To be clear I don’t intend this to mean that it’s a bad idea for someone to write such a provider. I’m just saying that the fact that gRPC is more “clunky” to use than HTTP is at least partially caused by differences in gRPC’s design, and so some amount of that clunkiness would also transfer to a Terraform provider offering similar functionality. I still think it would be quite neat to have such a provider, but I can understand why nobody tried to write it yet.
Im just thinking a simple grpc equivalent of the http datasource- definitely not a separate provider.

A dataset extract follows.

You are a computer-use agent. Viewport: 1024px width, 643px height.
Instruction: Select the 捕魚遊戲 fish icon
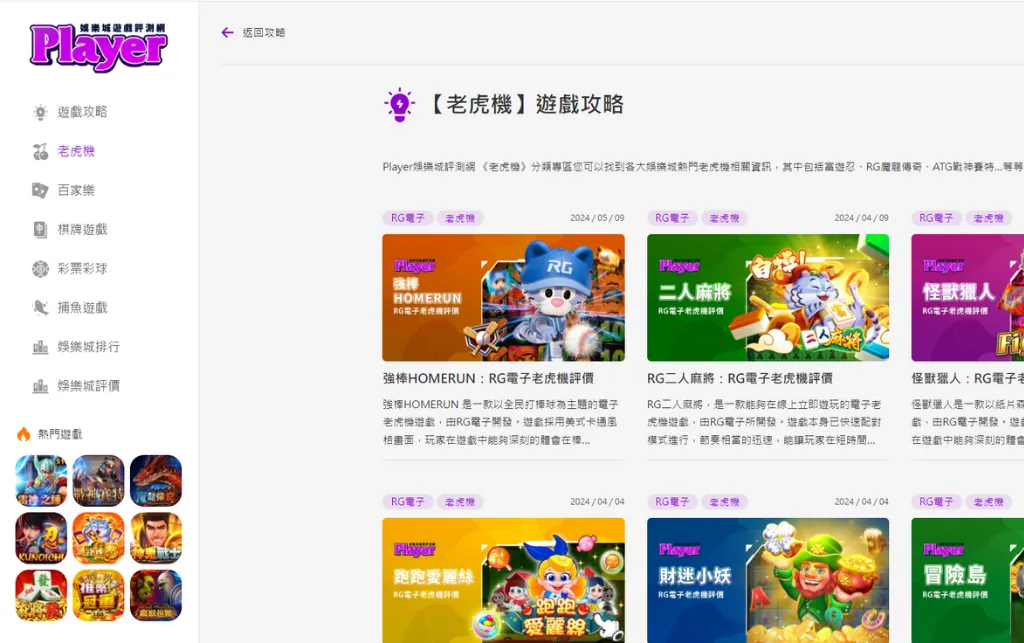38,306
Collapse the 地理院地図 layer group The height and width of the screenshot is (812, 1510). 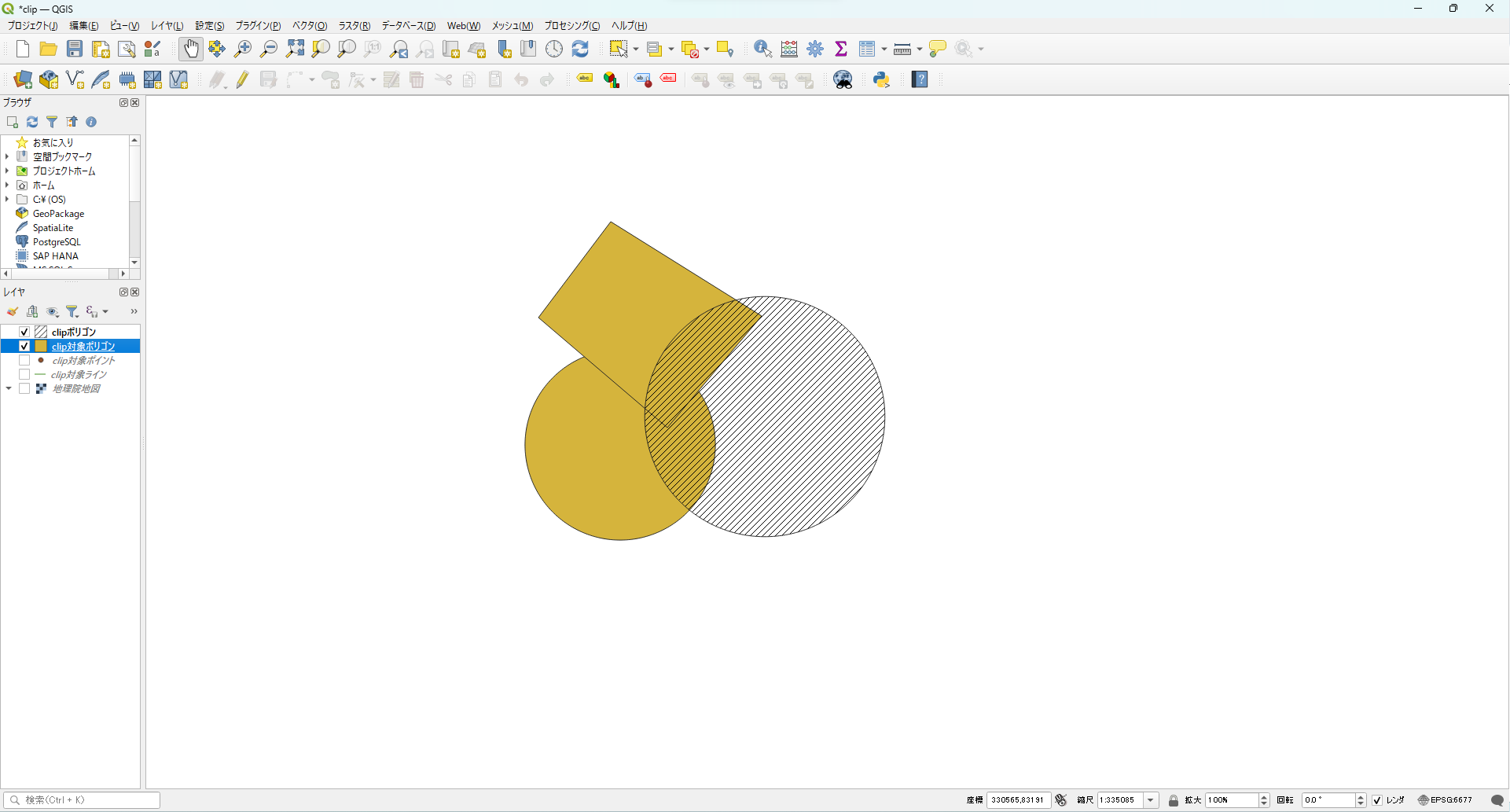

Perhaps native, but grpcurl is golang and provides a library package specifically for supporting other tools, I was expecting this would just be a thin wrapper around that. I’m not sure how grpcurl does caching though.
Hi @red8888,
The http data source belongs to the hashicorp/http provider. All data sources belong to providers.
A hypothetical grpc data source should belong to a provider called “grpc”, because Terraform assumes that the first segment of the name of the resource type is the name of the provider it belongs to, but that provider could be in any namespace. So you can write such a provider and publish under your own GitHub account in Terraform Registry, and then Terraform will be able to install and use it.
Looking at the grpcurl Go API, it seems like your hypothetical data source would mainly wrap grpcurl.InvokeRPC, but that requires a DescriptorSource argument, and so a different way to think about the questions I asked in my previous comment is “How would the DescriptorSource be specified in the Terraform configuration?”. Using this library doesn’t avoid answering that question, unfortunately.